Türkiye ile Rusya’nın ekonomik ilişkileri enerji, dış ticaret ve turizmde yoğunlaşıyor. Türkiye’nin Rusya’yla ikili ticarette 18,6 milyar dolar ticaret açığı bulunuyor. 2019’da en çok ithalat yapılan ülke de en çok turist gelen ülke de Rusya. Artan gerilim döviz piyasalarını etkilemeye başladı.


İdlib’de gerilim gün geçtikçe tırmanıyor. Son olarak 27 Şubat günü Suriye Ordusu’nun saldırısı sonucu ülke yasa boğuldu. Krizin yaşandığı gün açıklama yapmayan Cumhurbaşkanı Tayyip Erdoğan ertesi gün de açıklama yapmaktan imtina etti. Nihayet 29 Şubat’ta partisinin İstanbul milletvekilleriyle bir araya gelen Erdoğan 40 saatin ardından yaptığı ilk açıklamada ekonomik gelişmeleri de ele aldı. Erdoğan “Bu yılın ocak ayında yeni bir rekora imza attık. Ülkemize ocak ayına gelen yabancı turist sayısı geçen yılın aynı ayına göre yüzde 16’dan fazla artarak 1,8 milyon kişiye ulaştı. İnşallah bu yıl toplam 58 milyon turist 41 milyar dolar turizm geliri bekliyoruz” derken ekonominin de toparlanma sürecinde olduğunu ve 2023 hedeflerine yaklaşıldığını iddia etti.
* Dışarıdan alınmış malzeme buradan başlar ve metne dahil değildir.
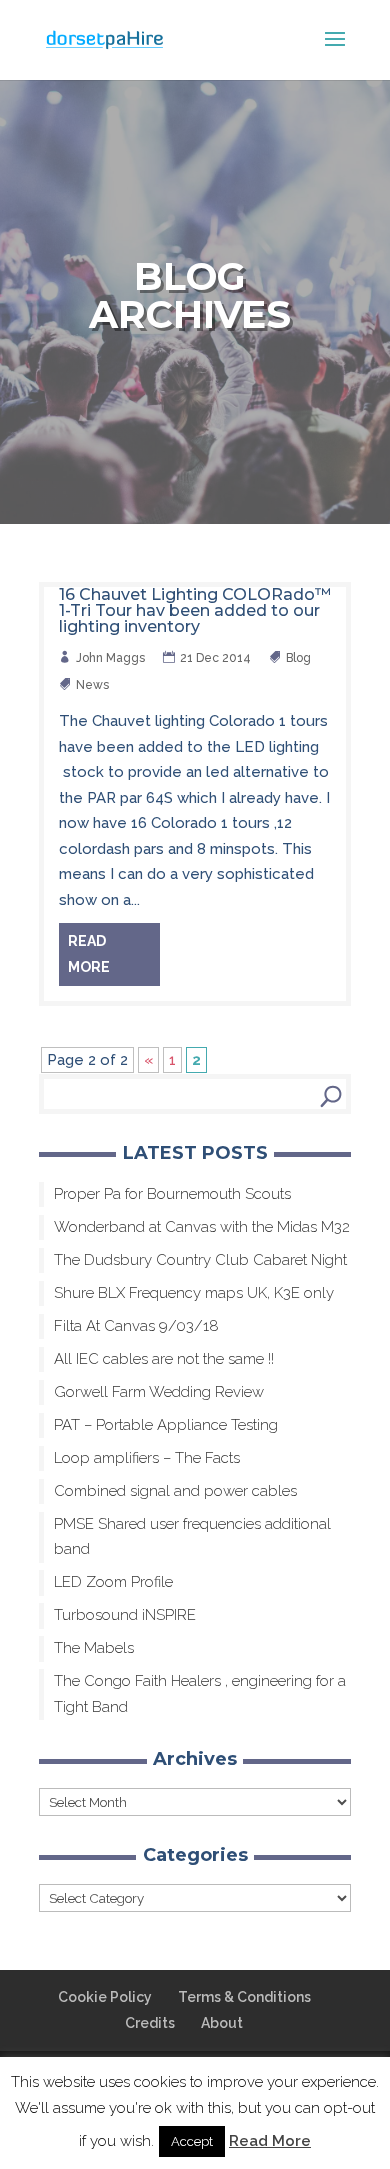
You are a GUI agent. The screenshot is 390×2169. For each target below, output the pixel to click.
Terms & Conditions (244, 1997)
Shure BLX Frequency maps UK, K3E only (194, 1293)
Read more (89, 954)
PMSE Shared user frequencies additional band (192, 1537)
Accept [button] (192, 2141)
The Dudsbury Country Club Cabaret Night (200, 1260)
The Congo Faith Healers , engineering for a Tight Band (200, 1694)
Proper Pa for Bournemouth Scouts (172, 1194)
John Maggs (112, 658)
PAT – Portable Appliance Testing (166, 1425)
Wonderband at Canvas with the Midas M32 (202, 1227)
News (94, 685)
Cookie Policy (105, 1997)
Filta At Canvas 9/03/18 (136, 1326)
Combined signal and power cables (175, 1491)
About (222, 2023)
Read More (270, 2141)
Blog (300, 658)
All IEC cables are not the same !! (164, 1359)
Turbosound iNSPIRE (125, 1615)
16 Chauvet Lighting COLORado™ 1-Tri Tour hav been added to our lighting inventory (195, 610)
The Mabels (94, 1648)
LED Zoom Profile (113, 1582)
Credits (150, 2023)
Öte yandan Rusya ve Suriye ile gerilen ilişkilerin ekonomiye de olumsuz yansımaları ilk etapta döviz piyasalarında görülmeye başladı. Dolar kuru son 1 ayda 5,9’dan 6,25 seviyesine yükseldi. Türk Lirası böylece 1 ayda yüzde 5,3’lük değer kaybetti. Bu gelişmeler analistlerce gelecekte ortaya çıkması muhtemel riskin fiyatlanması olarak yorumlanıyor. Bu risklerin temelinde ise Rusya ile Türkiye arasındaki ekonomik ilişkiler yatıyor. Bu ilişkiler, Türkiye’nin turizm gelirleri, iki ülkenin mal ve hizmet ticareti ve enerji bağımlılığında yoğunlaşıyor.
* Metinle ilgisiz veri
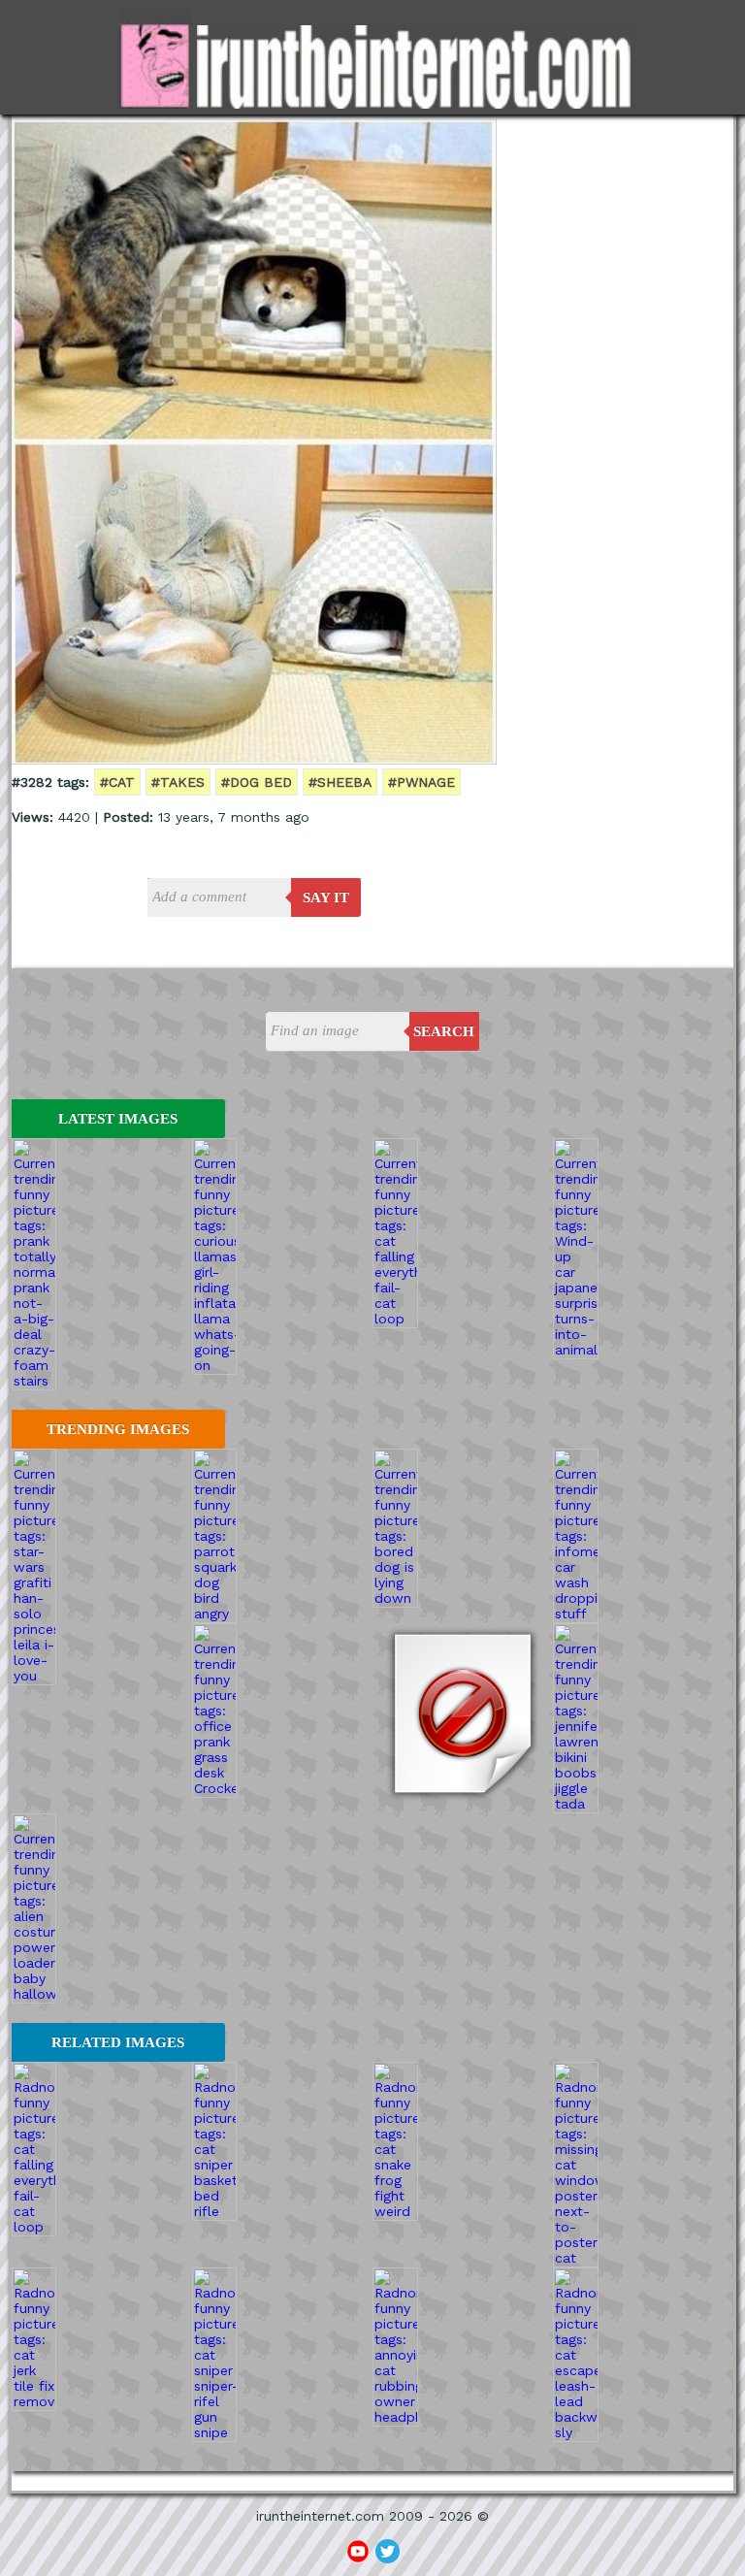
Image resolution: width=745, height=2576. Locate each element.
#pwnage (421, 782)
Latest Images (118, 1118)
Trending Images (118, 1429)
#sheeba (340, 782)
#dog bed (256, 782)
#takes (178, 782)
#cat (117, 782)
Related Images (117, 2042)
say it (326, 897)
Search (443, 1031)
Dış ticaretin yüzde 85’i rusya’dan yapılan ithalat

Türkiye ile Rusya’nın dış ticaret hacmi yani ihracatı ile ithalatının toplamı 2019 yılında yaklaşık 26,3 milyar dolar olarak gerçekleşti. Ancak bu tutarın yüzde 85’ini Türkiye’nin Rusya’dan yaptığı ithalat oluştururken yüzde 15’ini Türkiye’nin Rusya’ya yaptığı ihracat oluşturuyor. 2019 yılı boyunca Rusya’dan yapılan toplam ithalat 22,4 milyar dolarken Rusya’ya yapılan ihracatın tutarı 3,8 milyar dolar. Başka bir hesapla Türkiye Rusya ile yaptığı ticarette 18,6 milyar dolar dış ticaret açığı veriyor. Öte yandan ticaretin detaylarına mercek tutulduğunda durum daha da vahimleşiyor. Zira Türkiye’nin Rusya’dan aldığı en önemli mal alternatifini bulmanın zor olduğu doğal gazken Türkiye’nin Rusya’ya yaptığı ihracatın başında alternatifi de bulunabilen gıda ürünleri oluşturuyor.
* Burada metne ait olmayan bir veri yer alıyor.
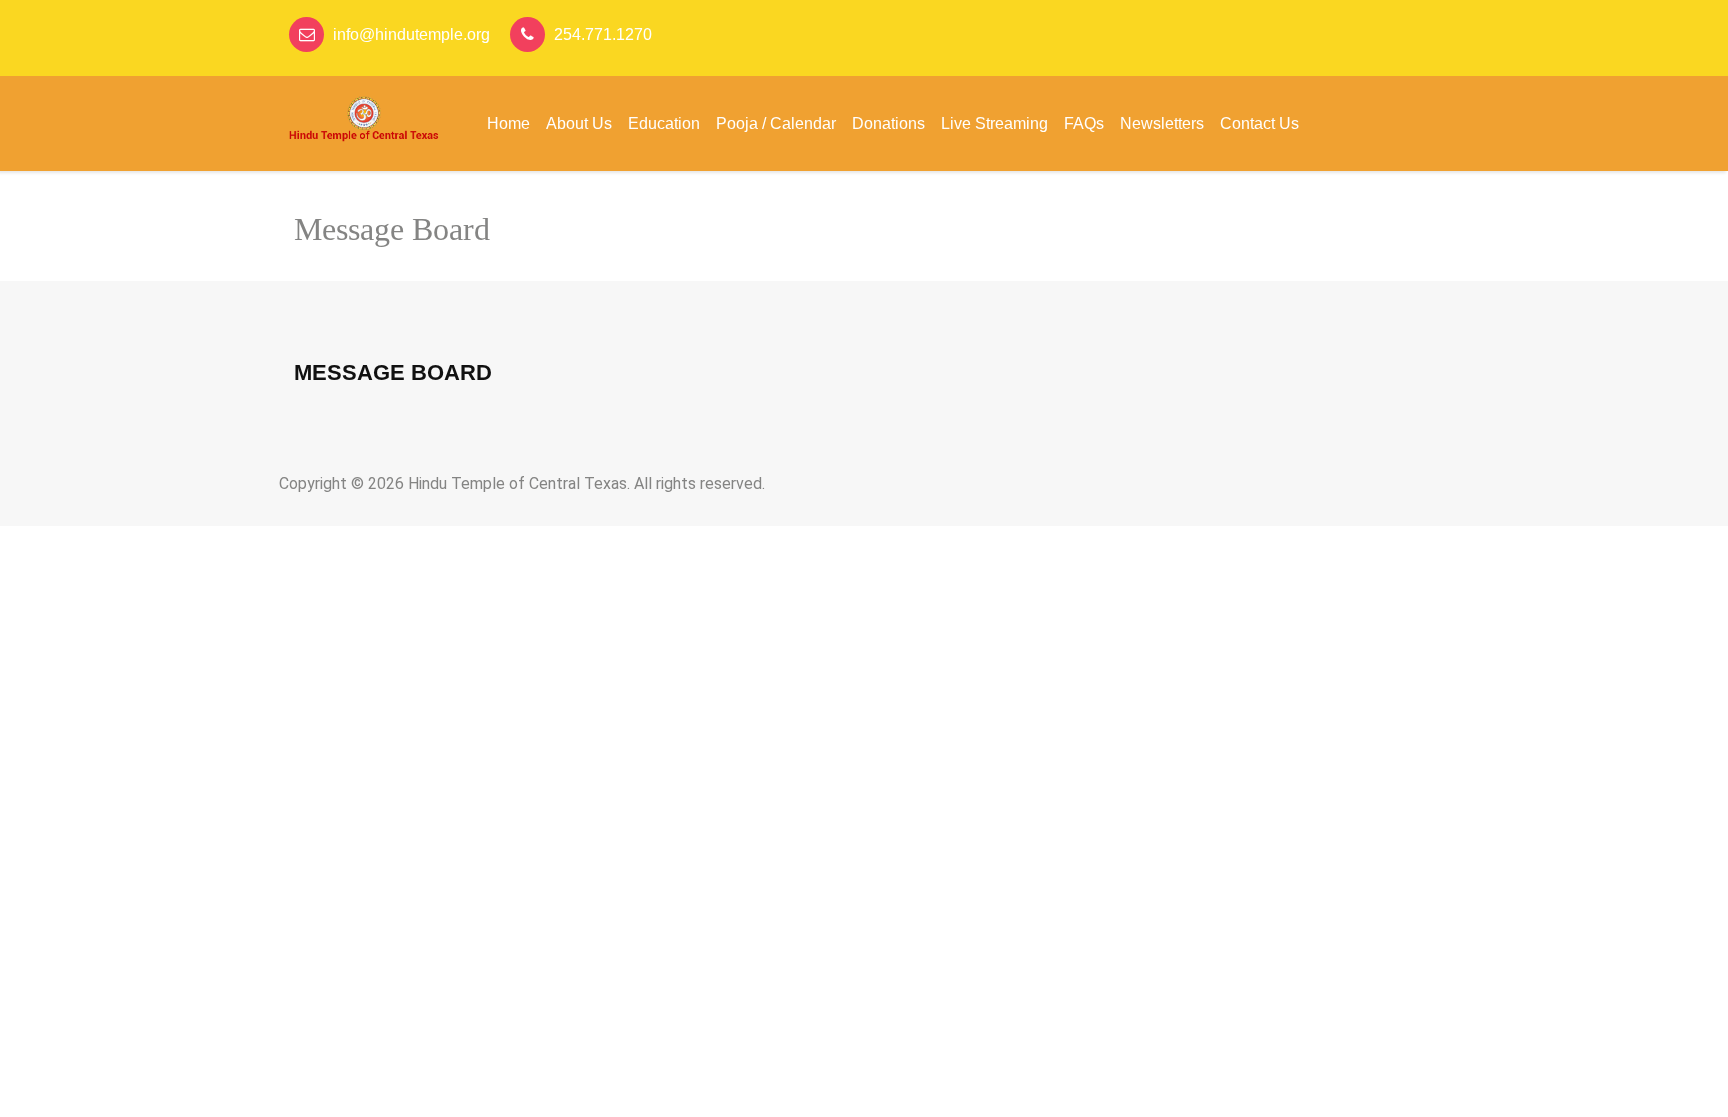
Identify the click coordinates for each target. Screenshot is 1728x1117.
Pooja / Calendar (776, 123)
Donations (888, 123)
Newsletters (1162, 123)
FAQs (1084, 123)
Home (508, 123)
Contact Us (1259, 123)
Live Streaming (994, 123)
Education (664, 123)
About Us (579, 123)
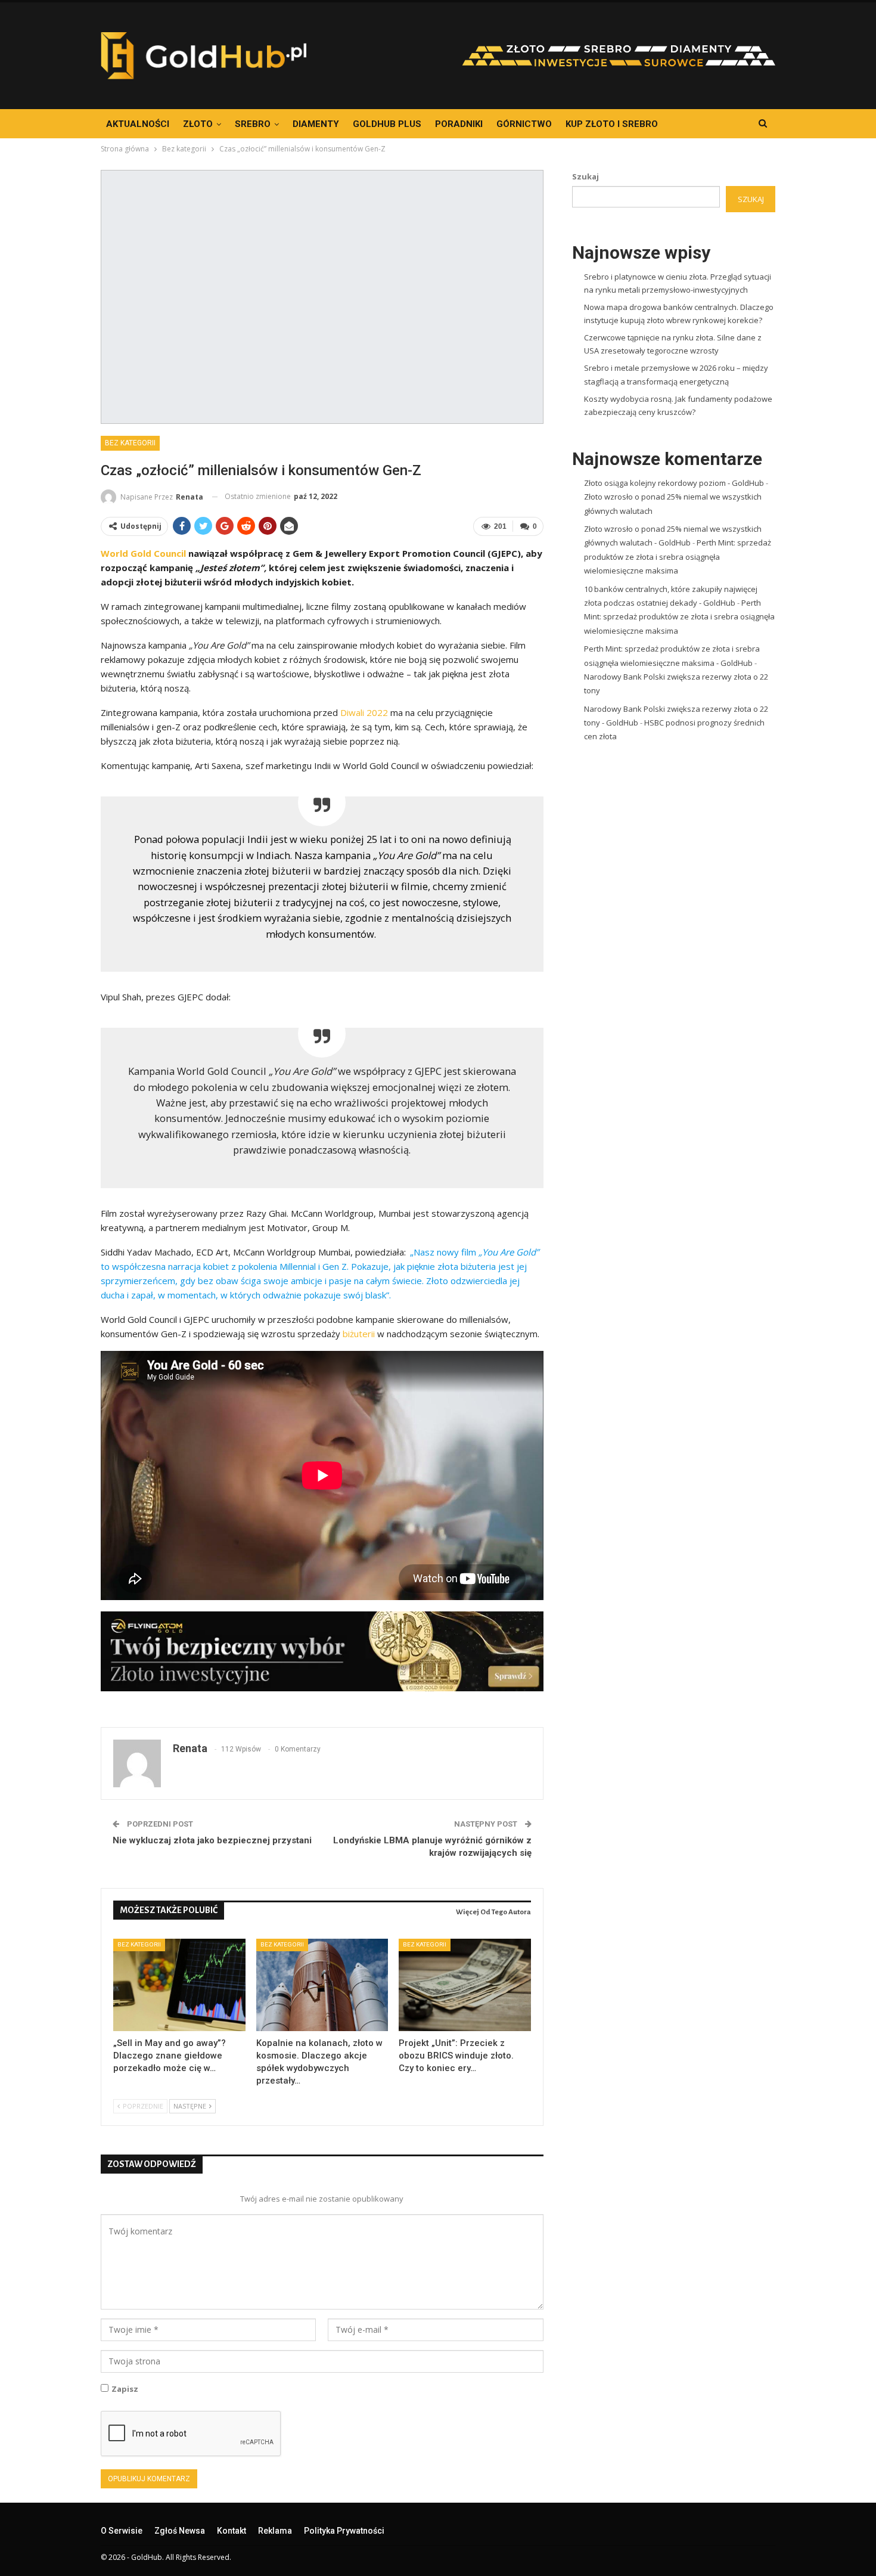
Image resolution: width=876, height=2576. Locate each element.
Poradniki (459, 124)
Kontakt (231, 2530)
Doğal gazda krizin sonucu enflasyon ve işsizlik olur

Türkiye ihtiyacı olan doğal gazın yarısını Rusya’dan satın alıyor. Öte yandan yurttaşın aklına doğal gaz denince ısınma ihtiyacı gelse de, Türkiye, doğal gazın yüzde 70’ten fazlasını sanayi ve elektrik üretimi için kullanıyor. Doğal gaz ithalatının azalması veya doğal gazın başka bir ülkeden satın alınmasıyla maliyetinin artması halinde bu durumun ekonomiye doğrudan etkisi maliyet enflasyonu ve işsizlik artışı olarak tahmin edilebilir.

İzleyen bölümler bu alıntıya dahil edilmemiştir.